Dans le lignage, l’ancêtre commun des vivants n’est distant que de quelques générations (cinq ou six, rarement une dizaine); il s’agit d’un homme (ou d’une femme) qui, pendant sa vie, manifesta des qualités remarquables et dont on est fier d’être un «fils» ou une «fille». Ego connaît fort bien les quelques maillons qui le relient à l’ancêtre lignager, et il en va de même pour tous ses consanguins lignagers. Le lignage ne peut être un groupe permanent: à chaque génération, les descendants se multiplient et l’ancêtre recule: pour garder son efficacité, le lignage se scinde. Un certain nombre de descendants de l’ancêtre A choisissent, à l’occasion d’un déplacement résidentiel, d’un différend, de se référer désormais à un ancêtre B, célèbre lui aussi et, dans la même ligne d’ascendance, moins éloigné que A.

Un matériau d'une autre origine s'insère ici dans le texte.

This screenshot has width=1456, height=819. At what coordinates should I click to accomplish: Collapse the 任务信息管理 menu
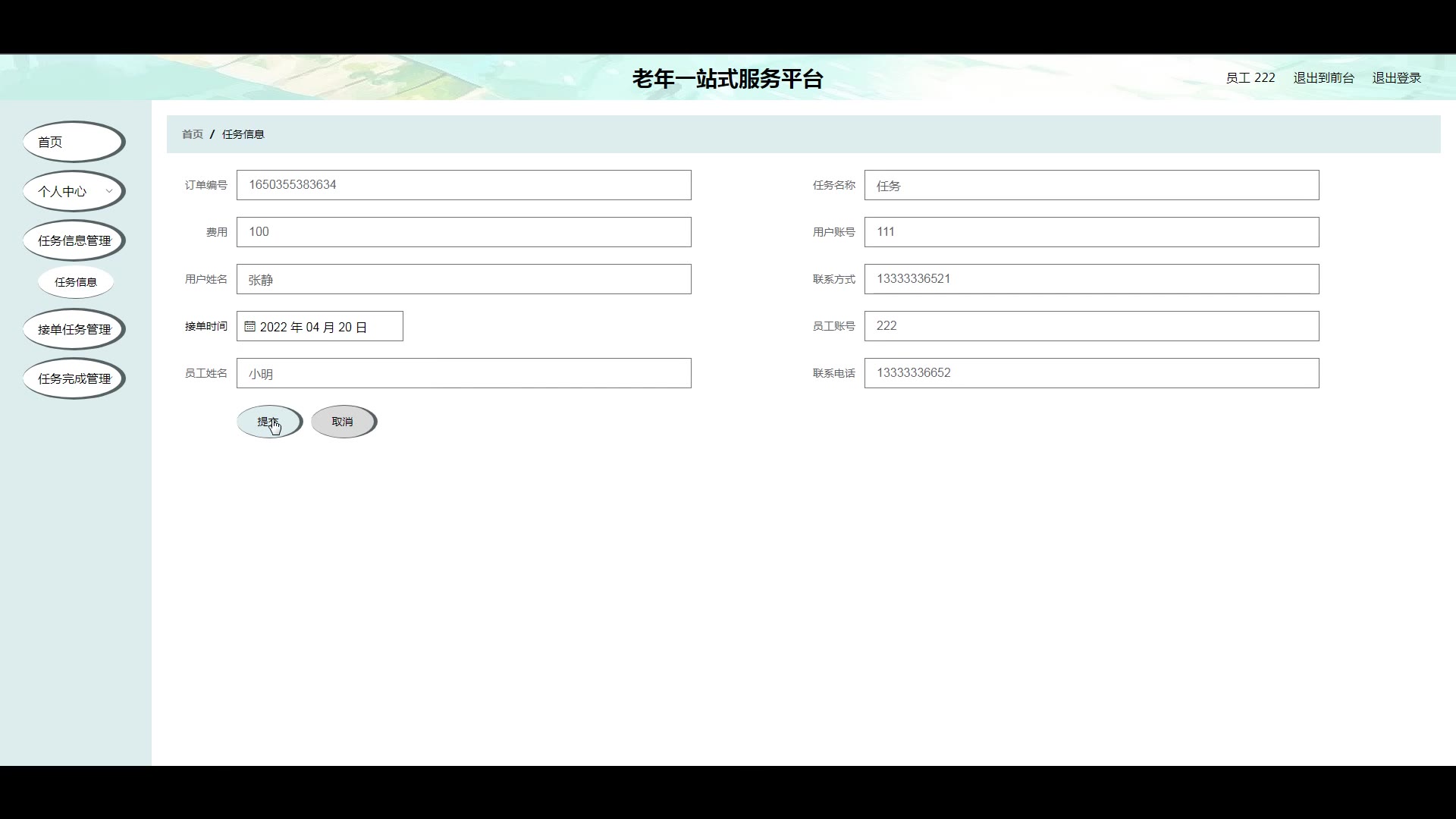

L’ancêtre clanique est généralement si lointain que ses descendants vivants ne peuvent établir la chaîne généalogique complète qui les relie à lui. D’ailleurs, cet ancêtre, doué de pouvoirs merveilleux, est souvent un être plus mythique qu’humain. Ce passé originel vague est une des raisons de la relative stabilité des clans: ils ne sont pas, comme les lignages, en perpétuel changement; leur nombre et leur identité restent constants dans une société globale; ils en constituent des divisions permanentes.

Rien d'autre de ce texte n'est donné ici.